Posted | 1 Comment
Try Wait: Memories of Dave Grohl in Hawaii
BY GARY CHUN / firstname.lastname@example.org
Before I got a full-time gig at the former Honolulu Star-Bulletin, I was a contributing music writer for the Honolulu Advertiser. During much of that time, from 1992 to 2005, I occasionally helped as a behind-the-scenes volunteer worker for Los Angeles-based concert promotion company Goldenvoice when it still had a Hawaii office.
I take away a lot of great memories from working with a fine bunch of hard-working folk, and a handful of those memories came flooding back to me recently when I attended a one-time screening at the Kahala multiplex of the music documentary “Sound City” on Thursday, as well as eagerly consuming all that is the 20th anniversary edition of Rage Against the Machine’s debut album.
“Sound City” is both the title of a film lovingly co-produced and directed by Dave Grohl, who will go down in rock ’n’ roll history as The Great Facilitator, as evident by his work here, and the recording studio where some of rock’s classic albums were recorded, including Rage’s debut, released in 1992.
I first saw Grohl perform with Nirvana at the first of two shows in February 1992 at Pink’s Garage. I remember being in an elevated area in the back of the house and being amazed at all the audience turmoil and blistering music. It was sheer spectacle. Here are the first two songs played on that crazy night (Cobain would shatter that mirror behind the stage with his guitar after the band ended the show with “Smells Like Teen Spirit.” I heard he refused to play it the following night.):
I had the pleasure of briefly meeting Grohl backstage twice when the Foo Fighters played World Cafe on Nimitz Highway, first in 1996 — a year after the band’s heralded debut — and again in 2000, when the Fighters were touring behind “There is Nothing Left to Lose.” Grohl was the opposite of a rock star: friendly, approachable and a nice guy.

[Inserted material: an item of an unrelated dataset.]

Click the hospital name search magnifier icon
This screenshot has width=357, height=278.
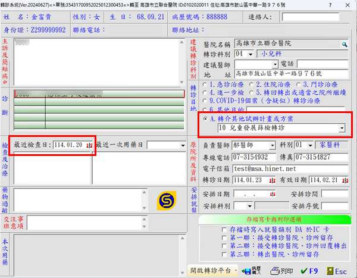coord(344,45)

It obviously translates into his unabashed enthusiasm for music and its creative process, because it’s all over “Sound City.”

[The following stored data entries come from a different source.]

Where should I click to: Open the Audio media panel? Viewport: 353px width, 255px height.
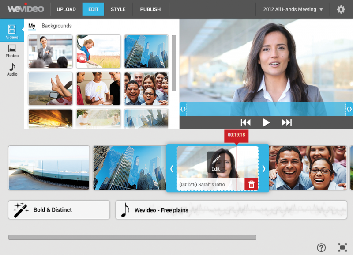[x=12, y=70]
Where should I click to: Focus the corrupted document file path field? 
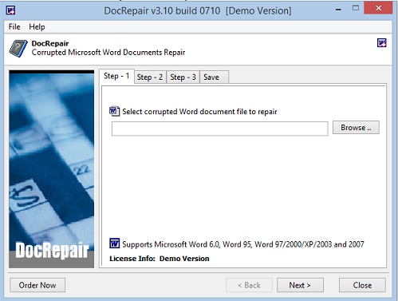220,129
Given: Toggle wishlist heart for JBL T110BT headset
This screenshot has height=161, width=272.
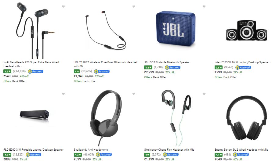Looking at the screenshot, I should 134,7.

The next best thing to seeing it in a theater is to stream/download it from buy.soundcity.com. I cannot recommend it highly enough. If you’re a gearhead, music fan, or musician, “Sound City” is for you. In this age of solo bedroom computer recording, it makes the argument for the collective experience of creating music. It can be hard and frustrating at times, but the rewards are tenfold.
I don’t want to give away too much, but it’s fascinating how the L.A. studio got its well-deserved reputation as a live analog tape studio with the help of acts like Fleetwood Mac, Rick Springfield (who is really quite the rocker at heart) and Nirvana. Grohl has made an engaging film, full of great interviews and music, both old and new.
The studio’s legendary Neve mixing console, combined with its main studio’s “sweet spot” for recording drums, was what brought rock bands like Rage Against the Machine to Studio City. The band was already well-rehearsed when it went in for its recording sessions, and there’s fascinating archival footage of the band in Grohl’s film of them recording live with a studio full of friends watching.
And with the remastered vinyl and CD versions of the debut as part of the anniversary edition, you can hear the walloping difference in Brad Wilk’s drumming. Plus there’s a definite warmth to the sound associated with analog recording. With monster songs “Bombtrack,” “Killing in the Name” and “Bullet in the Head,” and a purposeful second half of album tracks, “Rage Against the Machine” was Made Loud to Be Played Loud.
Other goodies include a CD of the band’s original demos, and two DVDs worth of music videos and performances, where the band always excelled.
Which brings me to my last Goldenvoice memory of the band’s gig at Blaisdell Arena in August 1999 on a support tour for the sophomore “Evil Empire” album. While the band — particularly frontman Zack de la Rocha and guitarist Tom Morello — always kept its revolutionary political message upfront, it didn’t matter to that night’s throng, who just wanted to go aggro and mosh to the hip-hop inflected hard, HARD, rock.